Governance

Ethical Business Conduct

The Board monitors the ethical conduct of the Company and ensures that it complies with applicable legal and regulatory requirements, such as those of relevant securities commissions and stock exchanges. The Board has found that the fiduciary duties placed on individual directors by the Company’s governing corporate legislation and the common law, as well as the restrictions placed by applicable corporate legislation on the individual director’s participation in decisions of the Board in which the director has an interest, have been sufficient to ensure that the Board operates independently of management and in the best interests of the Company.

Audit Committee Charter

Mandate

The primary function of the audit committee (the "Committee") is to assist the Board of Directors in fulfilling its financial oversight responsibilities by reviewing the financial statements and other financial information provided by the Company to regulatory authorities and shareholders, the Company's systems of internal controls regarding finance and accounting and the Company's auditing, accounting and financial reporting processes. The Company’s external auditors must report directly to the Committee. The Committee's primary duties and responsibilities are to:

(i) Serve as an independent and objective party to monitor the Company's financial reporting and internal controls system and review the Company's financial statements;

(ii) Review and appraise the performance of the Company's external auditors; and

(iii) Provide an open avenue of communication among the Company's auditors, financial and senior management and the Board of Directors.

Composition

The Committee shall be comprised of three directors as determined by the Board of Directors, the majority of whom are not employees, control persons (as defined by the BC Securities Act), or officers of the Company or its associates or affiliates. Ideally, all members of the Committee shall be free from any relationship that, in the opinion of the Board of Directors, would interfere with the exercise of his independent judgment as a member of the Committee. At least one member of the Committee shall have accounting or related financial management expertise. All members of the Committee that are not financially literate should work towards becoming financially literate to obtain a working familiarity with basic finance and accounting practices. For the purposes of the Charter, the definition of "financially literate" is the ability to read and understand a set of financial statements that present a breadth and level of complexity of accounting issues that are generally comparable to the breadth and complexity of the issues that can presumably be expected to be raised by the Company's financial statements. The Committee must comply with the requirements of Multilateral Instrument 52-110 and British Columbia Instrument 52-509.

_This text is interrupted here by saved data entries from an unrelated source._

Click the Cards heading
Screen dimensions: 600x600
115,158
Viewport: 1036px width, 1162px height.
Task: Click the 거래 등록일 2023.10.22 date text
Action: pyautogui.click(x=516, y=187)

The members of the Committee shall be elected by the Board of Directors at its first meeting following the annual shareholders' meeting. Unless a Chair is elected by the full Board of Directors, the members of the Committee may designate a Chair by a majority vote of the full Committee membership.

Meetings

The Committee shall meet a least 4 times annually, or more frequently as circumstances dictate, in person or by telephone conference call.

Responsibilities and Duties

To fulfill its responsibilities and duties, the Committee shall:

Documents/Reports Review

(a) Review and, as necessary or appropriate, update the Charter annually.

(b) Review the Company's annual and interim financial statements, MD&A and any earnings press releases before the Company publicly discloses this information and any reports or other financial information, which are submitted to any governmental body, or to the public, including any certification, report, opinion, or review rendered by the external auditors.

External Auditors

(a) Annually review the performance of the external auditors who shall be ultimately accountable to the Board of Directors and the Committee as representatives of the shareholders of the Company.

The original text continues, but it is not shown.